Supplied data ::
╭──
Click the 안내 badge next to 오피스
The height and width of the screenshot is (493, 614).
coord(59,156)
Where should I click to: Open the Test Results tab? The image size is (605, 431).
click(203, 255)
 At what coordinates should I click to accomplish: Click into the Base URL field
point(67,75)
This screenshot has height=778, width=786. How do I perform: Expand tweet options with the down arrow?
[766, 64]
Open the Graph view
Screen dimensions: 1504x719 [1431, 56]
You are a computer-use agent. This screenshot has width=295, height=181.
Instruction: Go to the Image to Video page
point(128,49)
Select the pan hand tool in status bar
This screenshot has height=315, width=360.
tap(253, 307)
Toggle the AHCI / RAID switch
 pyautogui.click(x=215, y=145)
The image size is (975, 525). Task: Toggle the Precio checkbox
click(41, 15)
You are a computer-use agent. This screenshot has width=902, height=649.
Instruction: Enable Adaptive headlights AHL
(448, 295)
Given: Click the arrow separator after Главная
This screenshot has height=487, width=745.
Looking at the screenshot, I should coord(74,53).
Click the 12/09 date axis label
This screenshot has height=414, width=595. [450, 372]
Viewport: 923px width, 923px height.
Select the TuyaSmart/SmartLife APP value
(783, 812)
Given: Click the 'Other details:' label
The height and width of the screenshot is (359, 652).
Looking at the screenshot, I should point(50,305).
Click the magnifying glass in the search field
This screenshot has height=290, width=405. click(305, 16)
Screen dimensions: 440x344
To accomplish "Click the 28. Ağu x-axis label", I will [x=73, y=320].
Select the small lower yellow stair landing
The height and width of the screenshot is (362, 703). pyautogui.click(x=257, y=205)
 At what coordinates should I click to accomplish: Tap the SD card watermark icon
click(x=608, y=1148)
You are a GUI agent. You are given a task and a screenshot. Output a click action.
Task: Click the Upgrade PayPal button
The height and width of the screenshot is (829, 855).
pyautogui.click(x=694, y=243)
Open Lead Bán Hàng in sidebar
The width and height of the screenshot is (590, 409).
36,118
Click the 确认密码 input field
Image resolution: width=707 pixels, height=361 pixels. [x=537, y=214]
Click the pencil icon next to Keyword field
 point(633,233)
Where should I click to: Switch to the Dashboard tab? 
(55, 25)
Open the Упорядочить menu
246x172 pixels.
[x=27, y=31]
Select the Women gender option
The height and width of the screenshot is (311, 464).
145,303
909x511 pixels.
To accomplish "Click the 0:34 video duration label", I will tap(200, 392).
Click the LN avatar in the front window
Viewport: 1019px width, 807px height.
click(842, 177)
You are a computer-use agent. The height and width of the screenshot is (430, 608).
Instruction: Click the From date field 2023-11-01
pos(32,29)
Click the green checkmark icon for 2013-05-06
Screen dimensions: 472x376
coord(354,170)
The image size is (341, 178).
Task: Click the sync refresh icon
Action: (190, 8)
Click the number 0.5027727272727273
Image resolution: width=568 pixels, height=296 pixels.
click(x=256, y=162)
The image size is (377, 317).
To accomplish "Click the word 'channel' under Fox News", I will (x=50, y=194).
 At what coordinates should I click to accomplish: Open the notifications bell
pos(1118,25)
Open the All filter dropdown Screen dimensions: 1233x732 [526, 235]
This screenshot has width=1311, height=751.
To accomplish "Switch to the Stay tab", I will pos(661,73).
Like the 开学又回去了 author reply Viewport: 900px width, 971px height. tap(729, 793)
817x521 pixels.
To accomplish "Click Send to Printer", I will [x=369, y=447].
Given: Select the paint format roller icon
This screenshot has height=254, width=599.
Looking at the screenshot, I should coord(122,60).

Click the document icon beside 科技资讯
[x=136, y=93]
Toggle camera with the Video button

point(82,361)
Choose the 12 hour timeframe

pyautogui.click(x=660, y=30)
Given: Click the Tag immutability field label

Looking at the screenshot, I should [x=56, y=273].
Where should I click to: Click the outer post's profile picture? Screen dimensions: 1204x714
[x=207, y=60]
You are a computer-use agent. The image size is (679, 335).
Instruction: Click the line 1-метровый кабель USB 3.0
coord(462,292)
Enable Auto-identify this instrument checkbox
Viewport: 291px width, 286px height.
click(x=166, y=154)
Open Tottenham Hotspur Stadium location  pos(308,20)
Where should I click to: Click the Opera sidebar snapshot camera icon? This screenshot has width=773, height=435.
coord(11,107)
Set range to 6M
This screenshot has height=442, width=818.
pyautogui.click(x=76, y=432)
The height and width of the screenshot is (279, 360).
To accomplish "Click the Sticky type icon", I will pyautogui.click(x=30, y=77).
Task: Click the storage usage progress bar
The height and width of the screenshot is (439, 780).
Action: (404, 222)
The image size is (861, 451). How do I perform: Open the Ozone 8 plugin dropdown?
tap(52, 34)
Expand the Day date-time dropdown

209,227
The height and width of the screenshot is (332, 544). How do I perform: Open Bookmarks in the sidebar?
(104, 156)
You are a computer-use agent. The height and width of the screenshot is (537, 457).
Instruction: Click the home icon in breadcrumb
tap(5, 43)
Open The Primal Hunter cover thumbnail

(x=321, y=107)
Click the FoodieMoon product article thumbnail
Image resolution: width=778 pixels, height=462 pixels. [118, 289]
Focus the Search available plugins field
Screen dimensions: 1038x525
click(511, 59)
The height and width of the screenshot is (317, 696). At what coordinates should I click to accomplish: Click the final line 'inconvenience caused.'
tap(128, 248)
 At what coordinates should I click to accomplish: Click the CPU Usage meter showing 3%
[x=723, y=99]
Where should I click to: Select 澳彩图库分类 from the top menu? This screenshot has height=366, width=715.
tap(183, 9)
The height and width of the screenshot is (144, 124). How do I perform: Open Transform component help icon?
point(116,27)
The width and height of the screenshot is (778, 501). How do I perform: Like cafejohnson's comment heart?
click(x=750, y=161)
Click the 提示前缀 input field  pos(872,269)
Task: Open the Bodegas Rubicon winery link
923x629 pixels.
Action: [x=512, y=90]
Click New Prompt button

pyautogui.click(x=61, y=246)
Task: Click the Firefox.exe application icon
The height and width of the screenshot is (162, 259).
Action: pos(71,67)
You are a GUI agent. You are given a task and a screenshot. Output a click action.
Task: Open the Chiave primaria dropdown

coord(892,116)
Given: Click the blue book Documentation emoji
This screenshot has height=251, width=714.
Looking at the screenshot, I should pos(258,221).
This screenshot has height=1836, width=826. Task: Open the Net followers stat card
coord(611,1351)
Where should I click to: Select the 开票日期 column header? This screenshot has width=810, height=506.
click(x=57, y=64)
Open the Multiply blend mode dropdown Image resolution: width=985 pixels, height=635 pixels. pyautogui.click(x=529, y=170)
╰──
Try it :: Output the full listing without altering anything.

Result of this exercise ::
Click the 안내 badge next to 오피스
The height and width of the screenshot is (493, 614).
coord(59,156)
Where should I click to: Open the Test Results tab? The image size is (605, 431).
click(203, 255)
 At what coordinates should I click to accomplish: Click into the Base URL field
point(67,75)
This screenshot has height=778, width=786. How do I perform: Expand tweet options with the down arrow?
[766, 64]
Open the Graph view
Screen dimensions: 1504x719 [1431, 56]
You are a computer-use agent. This screenshot has width=295, height=181.
Instruction: Go to the Image to Video page
point(128,49)
Select the pan hand tool in status bar
This screenshot has height=315, width=360.
tap(253, 307)
Toggle the AHCI / RAID switch
 pyautogui.click(x=215, y=145)
The image size is (975, 525). Task: Toggle the Precio checkbox
click(41, 15)
You are a computer-use agent. This screenshot has width=902, height=649.
Instruction: Enable Adaptive headlights AHL
(448, 295)
Given: Click the arrow separator after Главная
This screenshot has height=487, width=745.
Looking at the screenshot, I should coord(74,53).
Click the 12/09 date axis label
This screenshot has height=414, width=595. [450, 372]
Viewport: 923px width, 923px height.
Select the TuyaSmart/SmartLife APP value
(783, 812)
Given: Click the 'Other details:' label
The height and width of the screenshot is (359, 652).
Looking at the screenshot, I should point(50,305).
Click the magnifying glass in the search field
This screenshot has height=290, width=405. click(305, 16)
Screen dimensions: 440x344
To accomplish "Click the 28. Ağu x-axis label", I will [x=73, y=320].
Select the small lower yellow stair landing
The height and width of the screenshot is (362, 703). pyautogui.click(x=257, y=205)
 At what coordinates should I click to accomplish: Tap the SD card watermark icon
click(x=608, y=1148)
You are a GUI agent. You are given a task and a screenshot. Output a click action.
Task: Click the Upgrade PayPal button
The height and width of the screenshot is (829, 855).
pyautogui.click(x=694, y=243)
Open Lead Bán Hàng in sidebar
The width and height of the screenshot is (590, 409).
36,118
Click the 确认密码 input field
Image resolution: width=707 pixels, height=361 pixels. [x=537, y=214]
Click the pencil icon next to Keyword field
 point(633,233)
Where should I click to: Switch to the Dashboard tab? 
(55, 25)
Open the Упорядочить menu
246x172 pixels.
[x=27, y=31]
Select the Women gender option
The height and width of the screenshot is (311, 464).
145,303
909x511 pixels.
To accomplish "Click the 0:34 video duration label", I will tap(200, 392).
Click the LN avatar in the front window
Viewport: 1019px width, 807px height.
click(842, 177)
You are a computer-use agent. The height and width of the screenshot is (430, 608).
Instruction: Click the From date field 2023-11-01
pos(32,29)
Click the green checkmark icon for 2013-05-06
Screen dimensions: 472x376
coord(354,170)
The image size is (341, 178).
Task: Click the sync refresh icon
Action: (190, 8)
Click the number 0.5027727272727273
Image resolution: width=568 pixels, height=296 pixels.
click(x=256, y=162)
The image size is (377, 317).
To accomplish "Click the word 'channel' under Fox News", I will (x=50, y=194).
 At what coordinates should I click to accomplish: Open the notifications bell
pos(1118,25)
Open the All filter dropdown Screen dimensions: 1233x732 [526, 235]
This screenshot has width=1311, height=751.
To accomplish "Switch to the Stay tab", I will pos(661,73).
Like the 开学又回去了 author reply Viewport: 900px width, 971px height. tap(729, 793)
817x521 pixels.
To accomplish "Click Send to Printer", I will [x=369, y=447].
Given: Select the paint format roller icon
This screenshot has height=254, width=599.
Looking at the screenshot, I should coord(122,60).

Click the document icon beside 科技资讯
[x=136, y=93]
Toggle camera with the Video button

point(82,361)
Choose the 12 hour timeframe

pyautogui.click(x=660, y=30)
Given: Click the Tag immutability field label

Looking at the screenshot, I should [x=56, y=273].
Where should I click to: Click the outer post's profile picture? Screen dimensions: 1204x714
[x=207, y=60]
You are a computer-use agent. The image size is (679, 335).
Instruction: Click the line 1-метровый кабель USB 3.0
coord(462,292)
Enable Auto-identify this instrument checkbox
Viewport: 291px width, 286px height.
click(x=166, y=154)
Open Tottenham Hotspur Stadium location  pos(308,20)
Where should I click to: Click the Opera sidebar snapshot camera icon? This screenshot has width=773, height=435.
coord(11,107)
Set range to 6M
This screenshot has height=442, width=818.
pyautogui.click(x=76, y=432)
The height and width of the screenshot is (279, 360).
To accomplish "Click the Sticky type icon", I will pyautogui.click(x=30, y=77).
Task: Click the storage usage progress bar
The height and width of the screenshot is (439, 780).
Action: (404, 222)
The image size is (861, 451). How do I perform: Open the Ozone 8 plugin dropdown?
tap(52, 34)
Expand the Day date-time dropdown

209,227
The height and width of the screenshot is (332, 544). How do I perform: Open Bookmarks in the sidebar?
(104, 156)
You are a computer-use agent. The height and width of the screenshot is (537, 457).
Instruction: Click the home icon in breadcrumb
tap(5, 43)
Open The Primal Hunter cover thumbnail

(x=321, y=107)
Click the FoodieMoon product article thumbnail
Image resolution: width=778 pixels, height=462 pixels. [118, 289]
Focus the Search available plugins field
Screen dimensions: 1038x525
click(511, 59)
The height and width of the screenshot is (317, 696). At what coordinates should I click to accomplish: Click the final line 'inconvenience caused.'
tap(128, 248)
 At what coordinates should I click to accomplish: Click the CPU Usage meter showing 3%
[x=723, y=99]
Where should I click to: Select 澳彩图库分类 from the top menu? This screenshot has height=366, width=715.
tap(183, 9)
The height and width of the screenshot is (144, 124). How do I perform: Open Transform component help icon?
point(116,27)
The width and height of the screenshot is (778, 501). How do I perform: Like cafejohnson's comment heart?
click(x=750, y=161)
Click the 提示前缀 input field  pos(872,269)
Task: Open the Bodegas Rubicon winery link
923x629 pixels.
Action: [x=512, y=90]
Click New Prompt button

pyautogui.click(x=61, y=246)
Task: Click the Firefox.exe application icon
The height and width of the screenshot is (162, 259).
Action: pos(71,67)
You are a GUI agent. You are given a task and a screenshot. Output a click action.
Task: Open the Chiave primaria dropdown

coord(892,116)
Given: Click the blue book Documentation emoji
This screenshot has height=251, width=714.
Looking at the screenshot, I should pos(258,221).
This screenshot has height=1836, width=826. Task: Open the Net followers stat card
coord(611,1351)
Where should I click to: Select the 开票日期 column header? This screenshot has width=810, height=506.
click(x=57, y=64)
Open the Multiply blend mode dropdown Image resolution: width=985 pixels, height=635 pixels. pyautogui.click(x=529, y=170)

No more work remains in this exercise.